Equal parts charming and mischievous.

So, about this summer.

I knew it would be crazy, so I don’t feel as jarred by it as I might have … but wow. It’s still jarring. It’s nonstop action from the moment I get up until they are all tucked into their beds at night; I’m suntanned and exhausted and living on an extremely acidic diet comprised mainly of chips and salsa. My husband is working really hard and not enough people are buying cars or warranties so he looks as tired as I feel when he gets home. I have a feeling that when he looks at me at the end of the day he wonders what the hell happened to make me look like that, but he just says, “You look tired.”

We are running on a hamster wheel that would feel monotonous but for the fact that it’s simply never EVER boring because not one person who lives in this house is boring. And when I find myself painting Maverick’s big toenails and telling him, “Here is some paint that you can peel off whenever you want to — no more peeling paint off the house or the back door” I have to wonder if other people are going through anything like this.

Motherhood can be incredibly lonely for that reason. Wondering if you’re the only one. It can feel very much like you’re on an island and you don’t know what you’re doing and you have to just deal, but it seems like everyone else is dealing fine so you can’t speak up and say, “Does anyone else find it crazy up in this bitch?!”

Well, I find it crazy, so you’re never the only one. But sometimes I feel like parenting should be a two-person team against the children, but the other half of my team isn’t home very much. Three against one is kind of tiring. I mean, clearly I’m winning — but it takes a lot of effort.

These are my food groups. (That's salsa in the red cup.)

These are my food groups. (That’s salsa in the red cup.)

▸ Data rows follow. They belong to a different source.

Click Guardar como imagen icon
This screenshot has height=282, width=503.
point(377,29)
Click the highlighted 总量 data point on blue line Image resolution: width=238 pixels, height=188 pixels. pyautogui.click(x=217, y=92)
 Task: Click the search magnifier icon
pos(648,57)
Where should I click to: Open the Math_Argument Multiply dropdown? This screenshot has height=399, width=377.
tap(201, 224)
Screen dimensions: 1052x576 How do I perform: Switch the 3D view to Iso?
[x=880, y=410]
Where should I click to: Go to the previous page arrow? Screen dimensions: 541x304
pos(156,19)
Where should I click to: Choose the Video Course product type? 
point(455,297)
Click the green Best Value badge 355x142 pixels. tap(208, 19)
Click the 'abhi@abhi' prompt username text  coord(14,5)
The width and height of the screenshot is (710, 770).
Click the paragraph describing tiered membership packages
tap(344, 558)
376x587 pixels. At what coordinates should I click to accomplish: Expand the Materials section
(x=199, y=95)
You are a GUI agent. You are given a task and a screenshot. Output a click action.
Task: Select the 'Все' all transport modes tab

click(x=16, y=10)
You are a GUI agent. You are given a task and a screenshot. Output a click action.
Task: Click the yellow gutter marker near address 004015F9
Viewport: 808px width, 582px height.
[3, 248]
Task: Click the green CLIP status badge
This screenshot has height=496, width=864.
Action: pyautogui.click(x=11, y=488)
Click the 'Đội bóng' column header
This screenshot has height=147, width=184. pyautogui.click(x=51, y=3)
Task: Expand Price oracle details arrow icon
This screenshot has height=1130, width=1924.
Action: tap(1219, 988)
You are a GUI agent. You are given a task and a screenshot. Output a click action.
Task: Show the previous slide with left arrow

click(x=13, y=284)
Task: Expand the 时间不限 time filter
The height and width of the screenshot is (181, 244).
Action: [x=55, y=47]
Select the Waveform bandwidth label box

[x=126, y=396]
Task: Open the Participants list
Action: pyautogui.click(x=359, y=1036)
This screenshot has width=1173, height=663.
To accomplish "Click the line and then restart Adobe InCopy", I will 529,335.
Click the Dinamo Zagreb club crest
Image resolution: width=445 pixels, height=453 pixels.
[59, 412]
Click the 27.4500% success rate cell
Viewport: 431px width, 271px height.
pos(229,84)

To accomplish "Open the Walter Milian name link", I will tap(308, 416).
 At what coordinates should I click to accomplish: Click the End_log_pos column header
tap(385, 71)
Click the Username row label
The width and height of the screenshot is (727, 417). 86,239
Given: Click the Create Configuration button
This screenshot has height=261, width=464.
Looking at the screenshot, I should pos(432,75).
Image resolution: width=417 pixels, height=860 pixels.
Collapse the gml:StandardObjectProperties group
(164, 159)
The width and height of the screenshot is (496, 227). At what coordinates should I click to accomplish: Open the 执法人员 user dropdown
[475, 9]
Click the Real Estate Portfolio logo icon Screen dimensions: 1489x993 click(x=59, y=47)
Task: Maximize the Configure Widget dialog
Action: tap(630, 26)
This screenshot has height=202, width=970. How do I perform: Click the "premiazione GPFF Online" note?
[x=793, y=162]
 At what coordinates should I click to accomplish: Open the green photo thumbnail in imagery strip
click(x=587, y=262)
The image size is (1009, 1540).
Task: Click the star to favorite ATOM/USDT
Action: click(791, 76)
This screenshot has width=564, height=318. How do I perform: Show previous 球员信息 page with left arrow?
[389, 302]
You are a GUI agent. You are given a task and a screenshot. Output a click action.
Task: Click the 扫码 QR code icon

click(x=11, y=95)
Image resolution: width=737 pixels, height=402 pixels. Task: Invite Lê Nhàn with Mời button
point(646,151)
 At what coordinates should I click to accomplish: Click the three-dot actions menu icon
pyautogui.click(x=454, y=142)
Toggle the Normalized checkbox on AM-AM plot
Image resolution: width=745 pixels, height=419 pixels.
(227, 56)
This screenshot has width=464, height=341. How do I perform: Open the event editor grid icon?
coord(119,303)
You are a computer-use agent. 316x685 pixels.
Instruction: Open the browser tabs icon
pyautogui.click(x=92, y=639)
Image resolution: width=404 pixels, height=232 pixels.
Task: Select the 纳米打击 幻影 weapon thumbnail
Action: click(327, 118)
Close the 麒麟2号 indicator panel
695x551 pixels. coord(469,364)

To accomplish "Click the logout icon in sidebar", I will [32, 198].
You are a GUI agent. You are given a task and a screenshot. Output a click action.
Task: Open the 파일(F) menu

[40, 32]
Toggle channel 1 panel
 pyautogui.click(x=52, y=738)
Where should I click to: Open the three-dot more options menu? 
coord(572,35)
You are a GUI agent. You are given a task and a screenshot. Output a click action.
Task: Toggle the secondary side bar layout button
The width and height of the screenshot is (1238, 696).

This morning, I was in the vortex of breakfast-making when I overheard Maverick saying “Daddy, do you have to work today?” And Robbie said yes, but he will be off tomorrow. Maverick and Asher chattered about how we’re going to a birthday party this afternoon and they wished he could come too. And then I heard my husband, that tired man I ignore a lot, the man I kiss hello and goodbye out of habit and sometimes half pay attention to, talking to them.

He said, “I wish I could go, too. But I have to go to work to earn money. I have to go to work because I want you to have everything.” And I literally almost started bawling into their smoothies, and totally want to cry right now just thinking about it. I know what he meant by “everything.” It’s not a house full of commercialized crap, necessarily. It’s the good things, the important things. He works so hard, and I do too, so that our kids can have “everything.”

He gets embarrassed when I write about him, but I’m telling you … if it weren’t for that man, in all his weird, charming, infuriating ways … I would be locked up in a loony bin somewhere. It would be crazy up in another, padded-walled bitch for me.

My teammate believes in me. So I’m not actually alone, and I suppose that means I can dig deep and stay on this ride called The Ridiculous Summer of 2014. Or TRS for short, which just so happens to be interchangeable with That’s Really Stupid.